27 interstate bridges have bike lanes. Why not Cleveland?
Brad Chase Says:27 interstate highway bridges have bike lanes. Why not Cleveland?
The Missouri Bicycle Federation has put together an extensive list of interstate bridges that accomodate bike traffic. Their partial list includes 27 Interstate Highway bridges that include bike lanes. These include:
I80 in San Francisco
I278 in New York City
I279 in Pittsburgh
I494 in Minneapolis
I95 in Washington, D.C.
I90 in Chicago
I5 in Portland, Oregon.
Having bike lanes integrated on the Innerbelt Bridge is hardly a revolutionary or untried idea, and ODOT can learn from other agencies that have completed similar projects.
Even Winston-Salem, NC has committed to building bike lanes on an I40 bridge. The region's comprehensive plan recognizes that federal law requires bicycles and pedestrians to be accomodated on all new or renovated bridge deck structures.

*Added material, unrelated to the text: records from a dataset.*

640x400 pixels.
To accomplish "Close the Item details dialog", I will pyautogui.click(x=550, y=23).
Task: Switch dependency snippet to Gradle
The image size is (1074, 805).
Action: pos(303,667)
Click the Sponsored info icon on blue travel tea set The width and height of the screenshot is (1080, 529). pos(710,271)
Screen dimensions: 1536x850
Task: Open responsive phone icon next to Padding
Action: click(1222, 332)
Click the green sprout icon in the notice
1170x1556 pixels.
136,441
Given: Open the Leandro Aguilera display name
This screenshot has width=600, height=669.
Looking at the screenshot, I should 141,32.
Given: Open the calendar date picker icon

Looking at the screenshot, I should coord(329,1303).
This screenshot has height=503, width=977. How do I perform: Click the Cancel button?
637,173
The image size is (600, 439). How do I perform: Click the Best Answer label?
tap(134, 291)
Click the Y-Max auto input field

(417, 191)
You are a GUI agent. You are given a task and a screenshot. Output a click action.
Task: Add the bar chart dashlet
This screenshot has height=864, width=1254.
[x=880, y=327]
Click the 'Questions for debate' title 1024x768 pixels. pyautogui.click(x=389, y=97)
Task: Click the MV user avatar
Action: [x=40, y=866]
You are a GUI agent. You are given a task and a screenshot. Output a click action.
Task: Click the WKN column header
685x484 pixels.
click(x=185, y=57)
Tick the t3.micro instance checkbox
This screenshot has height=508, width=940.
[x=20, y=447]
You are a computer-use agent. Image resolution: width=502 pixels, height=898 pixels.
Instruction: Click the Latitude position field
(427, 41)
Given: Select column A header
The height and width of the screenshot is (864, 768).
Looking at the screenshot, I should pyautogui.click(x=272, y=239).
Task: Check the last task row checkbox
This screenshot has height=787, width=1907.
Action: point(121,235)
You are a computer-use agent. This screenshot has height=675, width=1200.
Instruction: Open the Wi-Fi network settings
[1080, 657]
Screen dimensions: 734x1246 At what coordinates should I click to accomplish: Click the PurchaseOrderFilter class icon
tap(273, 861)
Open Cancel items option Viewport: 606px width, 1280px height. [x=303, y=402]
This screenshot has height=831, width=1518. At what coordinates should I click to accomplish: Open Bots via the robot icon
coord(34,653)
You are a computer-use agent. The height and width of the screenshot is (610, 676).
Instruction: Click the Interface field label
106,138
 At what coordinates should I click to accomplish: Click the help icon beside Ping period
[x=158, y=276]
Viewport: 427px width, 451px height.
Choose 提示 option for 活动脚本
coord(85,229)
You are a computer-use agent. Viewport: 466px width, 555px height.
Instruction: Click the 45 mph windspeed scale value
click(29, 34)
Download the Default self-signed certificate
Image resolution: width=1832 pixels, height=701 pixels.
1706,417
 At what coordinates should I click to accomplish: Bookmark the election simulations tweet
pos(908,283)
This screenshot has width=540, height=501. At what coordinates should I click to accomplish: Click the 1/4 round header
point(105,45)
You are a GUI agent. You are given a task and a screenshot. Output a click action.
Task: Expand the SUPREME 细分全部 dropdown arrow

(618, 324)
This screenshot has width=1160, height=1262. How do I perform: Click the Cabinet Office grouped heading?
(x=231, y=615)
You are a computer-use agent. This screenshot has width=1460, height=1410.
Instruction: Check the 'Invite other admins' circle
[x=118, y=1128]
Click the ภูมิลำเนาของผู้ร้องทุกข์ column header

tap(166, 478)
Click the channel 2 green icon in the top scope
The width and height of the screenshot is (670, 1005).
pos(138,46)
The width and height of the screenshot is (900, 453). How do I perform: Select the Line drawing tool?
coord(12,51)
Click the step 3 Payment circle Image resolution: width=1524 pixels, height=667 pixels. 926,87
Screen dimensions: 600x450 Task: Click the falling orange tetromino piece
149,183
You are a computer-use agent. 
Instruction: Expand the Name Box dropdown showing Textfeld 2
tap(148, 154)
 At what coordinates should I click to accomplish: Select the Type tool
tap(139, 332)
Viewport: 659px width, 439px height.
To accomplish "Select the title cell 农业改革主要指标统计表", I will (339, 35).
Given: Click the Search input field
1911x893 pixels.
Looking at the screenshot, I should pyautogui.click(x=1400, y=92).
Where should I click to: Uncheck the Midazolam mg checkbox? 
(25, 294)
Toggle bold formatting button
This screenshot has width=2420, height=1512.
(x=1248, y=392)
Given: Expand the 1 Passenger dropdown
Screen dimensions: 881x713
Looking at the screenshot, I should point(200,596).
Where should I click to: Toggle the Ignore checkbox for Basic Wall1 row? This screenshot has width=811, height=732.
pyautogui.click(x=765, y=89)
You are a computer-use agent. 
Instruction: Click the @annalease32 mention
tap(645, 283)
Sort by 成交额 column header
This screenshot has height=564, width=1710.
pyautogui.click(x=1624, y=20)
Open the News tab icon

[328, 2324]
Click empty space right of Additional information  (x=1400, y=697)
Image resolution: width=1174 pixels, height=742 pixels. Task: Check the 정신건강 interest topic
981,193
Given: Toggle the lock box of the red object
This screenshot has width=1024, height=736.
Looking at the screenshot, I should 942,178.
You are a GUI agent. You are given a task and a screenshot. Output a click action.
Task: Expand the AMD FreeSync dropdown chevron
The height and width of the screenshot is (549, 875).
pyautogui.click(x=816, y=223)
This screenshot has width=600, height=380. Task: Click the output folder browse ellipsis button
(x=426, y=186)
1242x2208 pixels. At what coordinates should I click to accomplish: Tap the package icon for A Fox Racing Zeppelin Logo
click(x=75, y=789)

Additionally, the FHWA has released "Bicycling and Pedestrian Guidance" documentation that details what funding can be used, and how to incorporate bike lanes into interstate highway projects.
If Pittsburgh, Minneapolis and Winston-Salem are incorporating bike lanes, and the Federal government is doing much of the leg work on how to build and fund bike lanes, why isn't ODOT doing this on their own....in 2009?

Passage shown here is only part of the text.